• **Your goal**
Write out every line of the listing below word for word, leaving out the pictures.

• **Data supplied**
_____

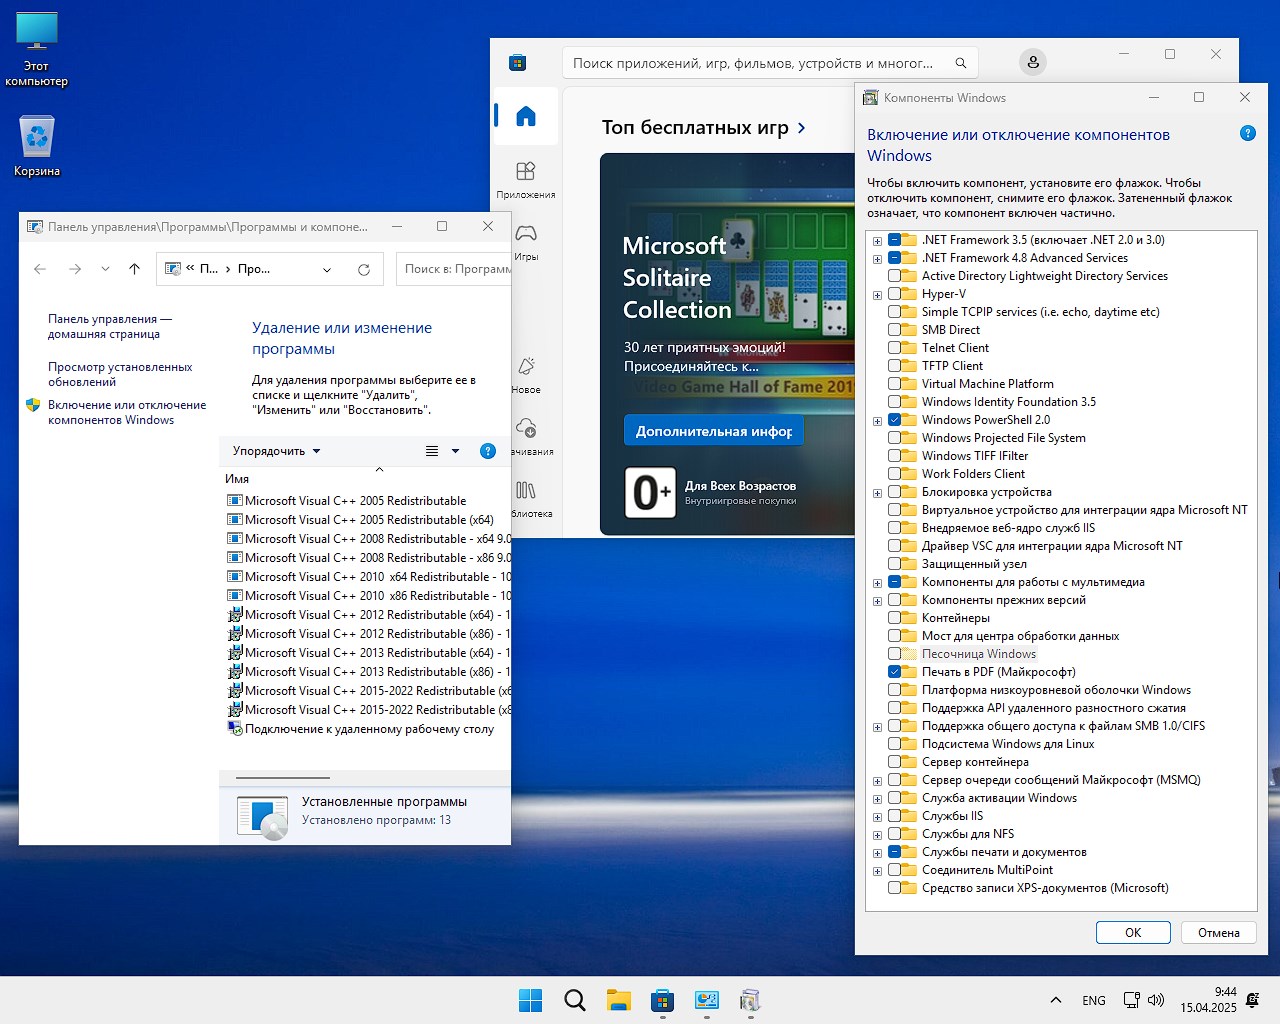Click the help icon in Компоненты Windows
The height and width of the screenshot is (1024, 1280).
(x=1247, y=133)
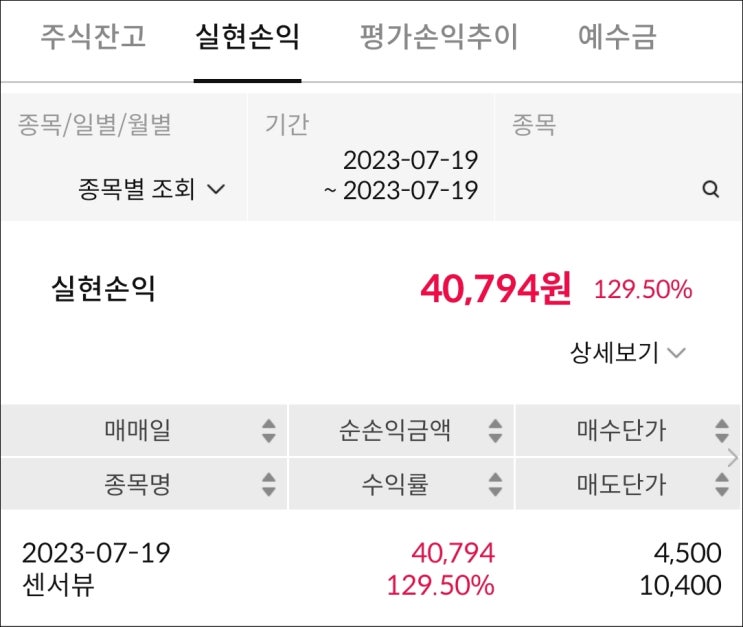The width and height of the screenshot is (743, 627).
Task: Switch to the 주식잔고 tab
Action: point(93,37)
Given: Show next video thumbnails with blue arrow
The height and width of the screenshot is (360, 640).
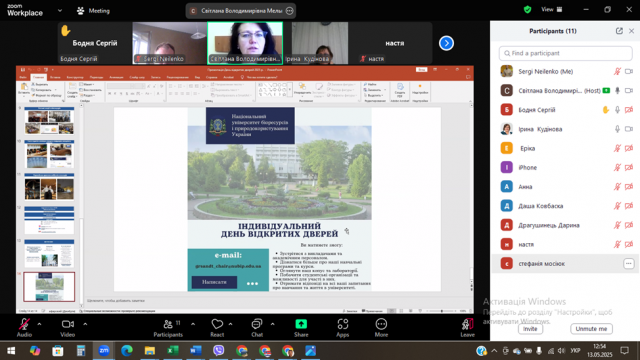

_____

• **Full response**
Click the help icon in Компоненты Windows
The height and width of the screenshot is (1024, 1280).
(x=1247, y=133)
The width and height of the screenshot is (743, 627).
Task: Switch to the 주식잔고 tab
Action: point(93,37)
Given: Show next video thumbnails with blue arrow
The height and width of the screenshot is (360, 640).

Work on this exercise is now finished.